The coalition parties will support the minister, they hinted during the parliamentary debate on Wednesday evening. But almost the entire opposition thinks that Kuipers should opt for three centers or even keep all four open. Nevertheless, Kuipers also received support from opposition parties such as PvdA, GroenLinks and BBB for his choice for Groningen instead of Utrecht, with which he revoked the decision of his predecessor Hugo de Jonge at the end of 2021.
There is broad support in the House for the choice of the UMC Groningen in order to counteract the decline of acute care throughout the Northern Netherlands. Liane den Haan, formerly 50Plus, was actually the only group that clearly opted for Utrecht over Groningen, because according to her the North is still a shrinking region and more people live in the Randstad.

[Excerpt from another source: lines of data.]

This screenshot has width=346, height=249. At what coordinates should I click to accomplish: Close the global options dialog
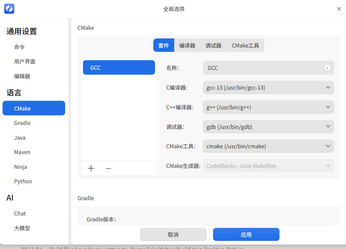[x=339, y=9]
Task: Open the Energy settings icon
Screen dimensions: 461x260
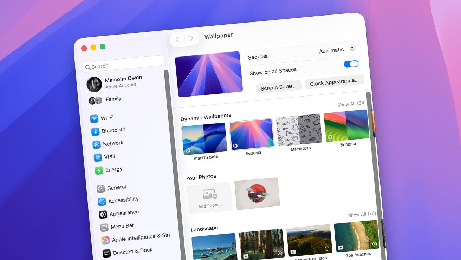Action: click(99, 171)
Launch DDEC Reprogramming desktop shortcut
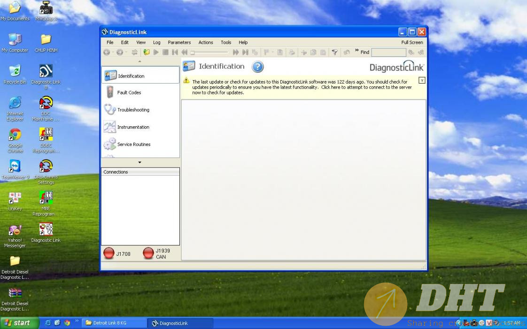Screen dimensions: 527x329 46,140
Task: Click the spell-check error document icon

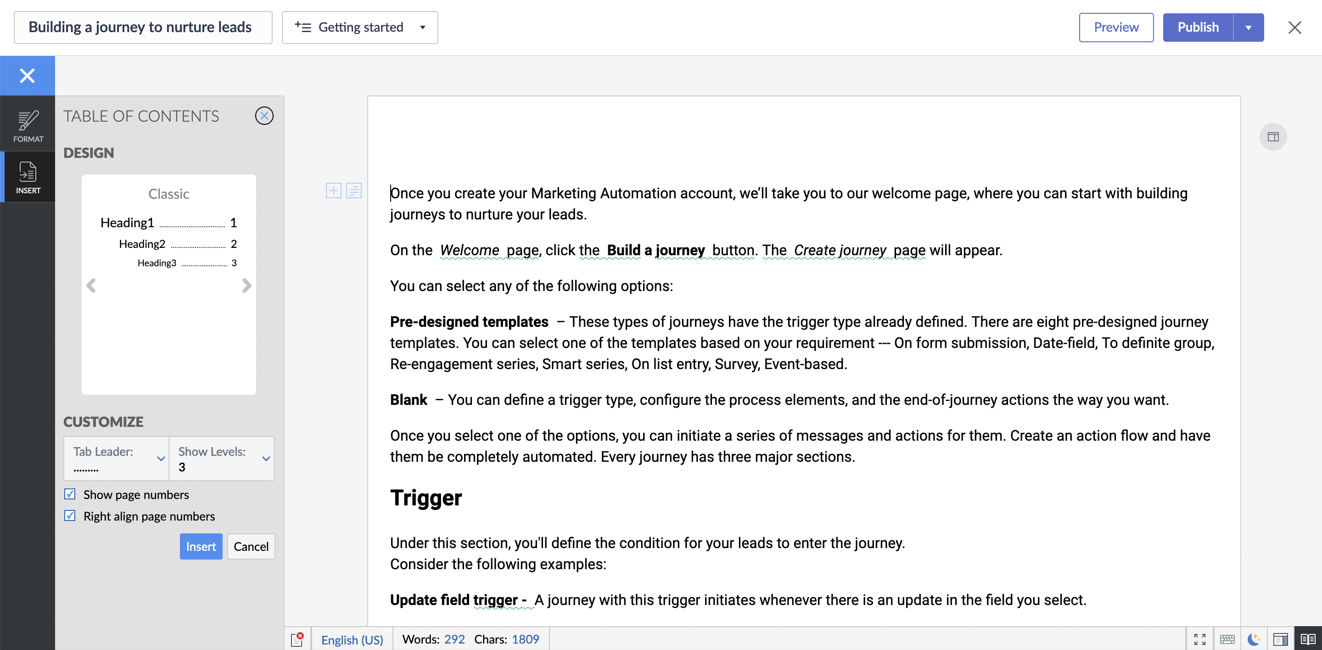Action: pyautogui.click(x=297, y=639)
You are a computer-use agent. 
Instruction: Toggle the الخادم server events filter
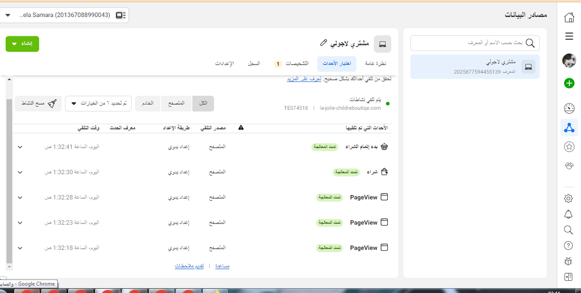coord(147,103)
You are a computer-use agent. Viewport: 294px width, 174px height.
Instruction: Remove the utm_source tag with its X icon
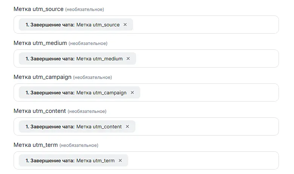125,25
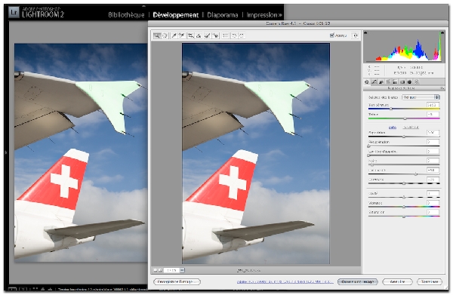Image resolution: width=453 pixels, height=295 pixels.
Task: Activate the Red Eye Removal tool
Action: pyautogui.click(x=215, y=35)
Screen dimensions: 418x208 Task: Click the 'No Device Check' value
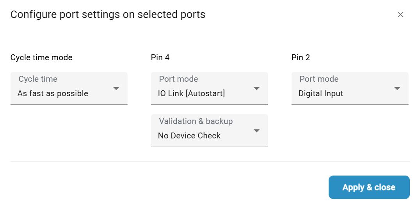click(189, 136)

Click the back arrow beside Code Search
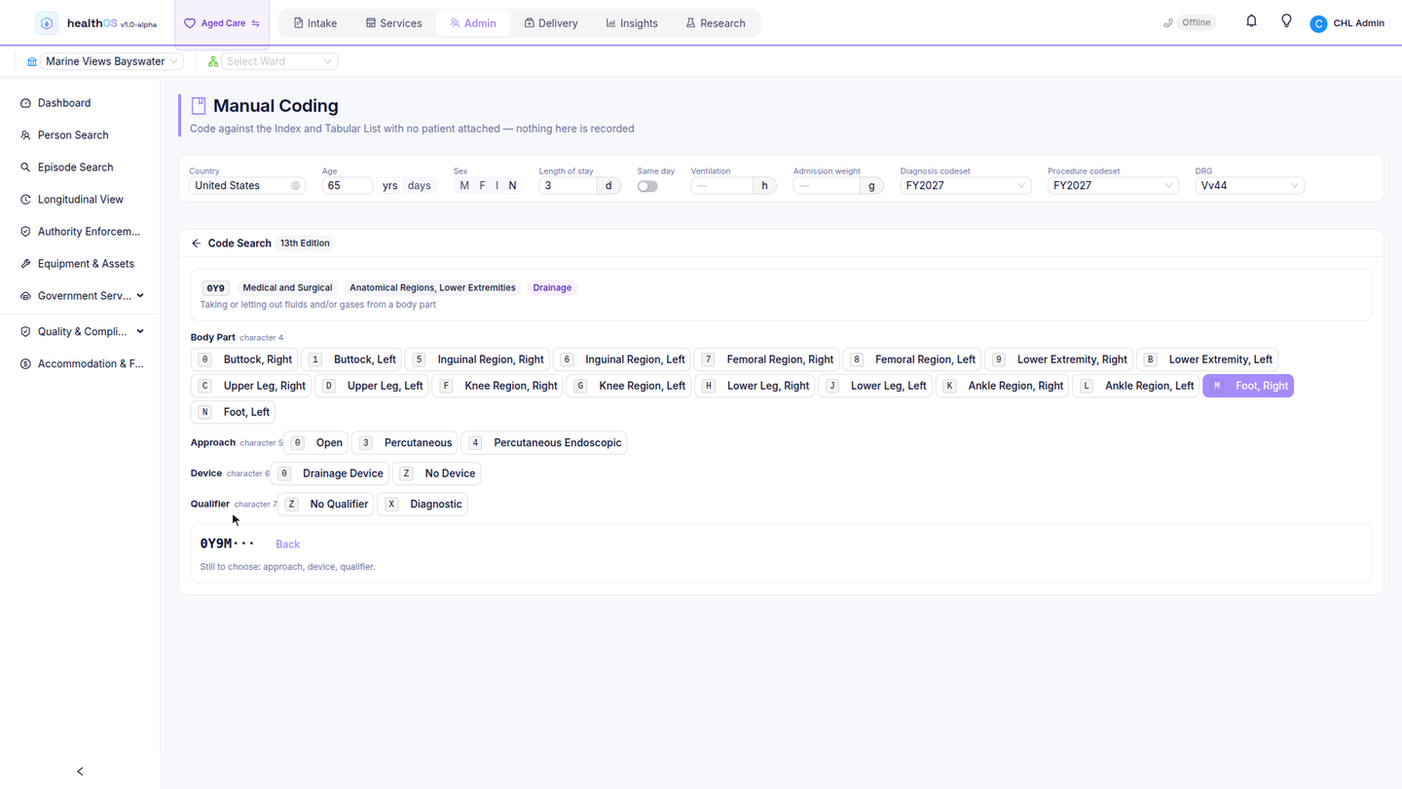196,244
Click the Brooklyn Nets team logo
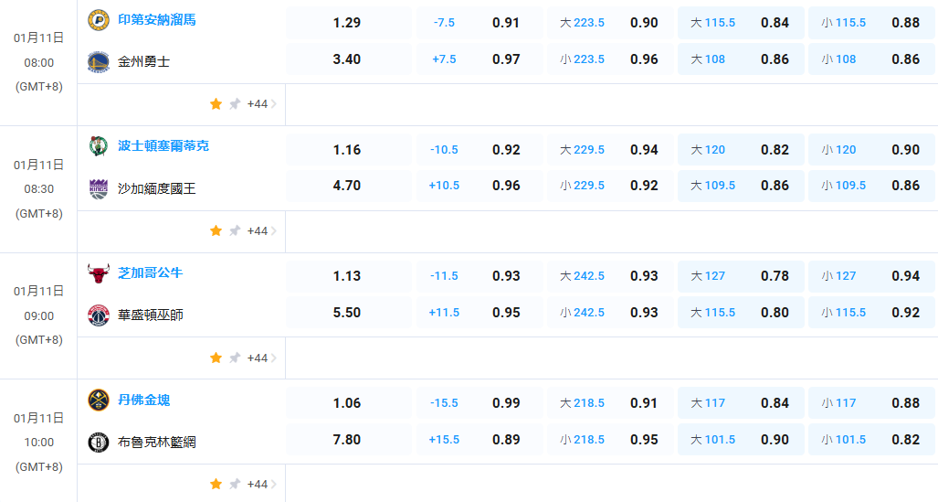 coord(98,443)
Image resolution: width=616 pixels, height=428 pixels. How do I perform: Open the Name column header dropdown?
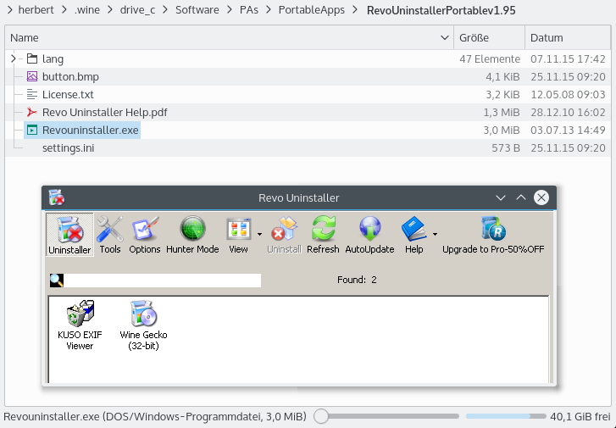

Mud throwing and hatchet burial
During the debate, Minister Kuipers and the coalition parties VVD, CDA, D66 and ChristenUnie again pointed out that patient organizations and doctors have been asking for years to concentrate on a maximum of two locations in order to maintain the quality of the interventions. All these years, the four university hospitals have not been able to reach a mutual agreement, which is why, according to the coalition parties, it is necessary to make a decision now.
MPs Joba van den Berg of the CDA and Wieke Paulusma of D66 hoped that hospitals would stop throwing mud at each other and, according to VVD MP Judith Tielen, patients are being made insecure by the long-drawn-out discussion. Kuipers therefore hoped that the hospitals would now bury the hatchet.
According to Kuipers, two centers instead of three are also necessary because there are many rare heart defects. Surgeons need experience with rare abnormalities, and they are more likely to spot them if all operations are concentrated in one or two hospitals. ,,Three is very minimal, then it remains too vulnerable”, said Kuipers.
‘Hidden agenda’ about Groningen
Fleur Agema of the PVV and Liane den Haan fear that Groningen will do too few children’s heart operations because most patients will go to Rotterdam. According to them, Groningen will still be closed in a few years and Den Haan even called this a “hidden agenda”, to the chagrin of the coalition parties.
Julian Bushoff of the PvdA pointed out that hospitals can make mutual agreements about the distribution of patients. A little later, the minister also said that he was absolutely not afraid that too few patients would be treated in Groningen, because patients are often referred to a specific hospital for operations. “People are willing to travel for such a procedure that may be done once in a lifetime.”
Last year, Kuipers was forced by the Chamber to postpone the decision of his predecessor Hugo de Jonge to concentrate operations in Rotterdam and Utrecht and he had an investigation carried out by the Dutch Healthcare Authority NZa. He stated that the consequences of a complete concentration and exchange of complex operations must first be investigated. But Kuipers first decided on two locations, but then chose Groningen over Utrecht.
Too many pediatric heart surgeons?
The NZa also pointed out in the report that there are a total of fourteen pediatric heart surgeons in the Netherlands. If those fourteen have to work 24-hour shifts in four different hospitals, it is difficult to keep up. But if two centers are created, according to the NZa report, a few pediatric heart surgeons are at risk of becoming redundant. SP Member of Parliament Maarten Hijink thought that the world was upside down because the decision was prompted precisely by a shortage of doctors. But according to Kuipers, this redundancy will not go that fast because the total number of operations will remain the same.
The factions asked the minister for more certainty about measures to limit the problems that arise in Utrecht and Leiden. For example, Leiden UMC fears having to close the children’s intensive care unit and operations on children in the womb are only performed in Leiden. Utrecht also has the only children’s cancer center, the Princess Máxima Center, and every year about sixty children are treated there for cancer who also need heart surgery.
Those points will be discussed over the next two and a half years, Kuipers replied. In addition, a general exchange of complex care between hospitals is also on the table.